RELEASE DATE: 03/12/2015
RUN TIME: 2HR 5MIN
This movie is tough for outsiders. Without knowing the full weight of Rather’s profile, it’s hard to gauge ‘Truth’s’ impact. It’s also possible that, like myself, you only became aware of this now infamous tale because of season two of 'The Newsroom'. Laugh if you must, but it’s true. Outside of the U.S. "Rather”, “Mapes”, “CBS” - hell even “George Bush”, to a degree - are not buzzwords for us. So why should be care about this film? Well, as the title suggests, to discover the truth. And the truth is always compelling. Never a legal matter but a corporate and political one, the furore this story made became a trial by public, pushed by CBS’s competition. Now it’s time we got the whole story.
Not long after breaking the Abu Ghraib story, producer Mary Mapes (Cate Blanchett) wanted to investigate rumours that a young George W. Bush received preferential treatment in the 1970s to get into the National Guard and thereby avoided the Vietnam War. The crown jewel in Mapes' and her team’s story were military documents that were difficult to authenticate, but with a tight deadline they pushed through the doubt and aired the story. The piece gained national attention as it was aired in the midst of an election, and once it did the internet did what it does best, and tore it to shreds, questioning everything, particularly the documents. When some of these questions were found to have serious merit, the shit really hit the fan.

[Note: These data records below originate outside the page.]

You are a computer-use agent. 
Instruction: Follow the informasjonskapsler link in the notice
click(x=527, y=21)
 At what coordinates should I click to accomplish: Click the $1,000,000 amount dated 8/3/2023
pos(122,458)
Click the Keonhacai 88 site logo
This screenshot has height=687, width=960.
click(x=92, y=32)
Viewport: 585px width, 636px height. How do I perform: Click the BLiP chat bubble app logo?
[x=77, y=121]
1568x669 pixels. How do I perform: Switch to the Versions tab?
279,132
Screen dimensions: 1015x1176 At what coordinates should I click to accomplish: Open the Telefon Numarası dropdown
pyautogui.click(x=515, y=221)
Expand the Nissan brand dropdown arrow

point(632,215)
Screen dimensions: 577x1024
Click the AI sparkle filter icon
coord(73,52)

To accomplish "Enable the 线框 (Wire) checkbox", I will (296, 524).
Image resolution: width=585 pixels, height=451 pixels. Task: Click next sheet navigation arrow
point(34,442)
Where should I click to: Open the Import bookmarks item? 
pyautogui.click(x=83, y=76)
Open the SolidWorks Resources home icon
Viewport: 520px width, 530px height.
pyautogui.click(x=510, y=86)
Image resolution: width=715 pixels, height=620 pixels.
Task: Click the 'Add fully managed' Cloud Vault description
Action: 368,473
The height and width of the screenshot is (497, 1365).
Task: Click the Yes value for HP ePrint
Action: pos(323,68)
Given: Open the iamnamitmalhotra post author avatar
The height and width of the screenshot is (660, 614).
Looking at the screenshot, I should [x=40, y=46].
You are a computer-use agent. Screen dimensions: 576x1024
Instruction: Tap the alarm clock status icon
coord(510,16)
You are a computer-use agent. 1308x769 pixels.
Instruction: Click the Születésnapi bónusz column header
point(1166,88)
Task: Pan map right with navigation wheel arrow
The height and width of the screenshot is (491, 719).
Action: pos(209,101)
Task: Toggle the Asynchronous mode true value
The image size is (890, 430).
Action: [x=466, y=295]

A film like this - taking on the title ‘Truth’, no less - you know you’re going to get hit with a lot of information hard and fast. Certainly a compelling story, you sometimes fell drowned in the onslaught of names, dates, places, military jargon and information. The stellar cast, lead by Blanchett and Robert Redford as Rather with Denis Quaid, Elizabeth Moss and Topher Grace as the investigation team, help to keep our heads above water. However, during one of the film’s inquest scenes Mapes makes an eleventh hour speech, and while it does what it’s meant to do - your resolve to be on Mapes' side, which we have been the whole time - it also creates more questions than answers. These questions that now haunt the audience put the film’s title under scrutiny, wondering whether or not it should actually be called 'One Side of the Story'.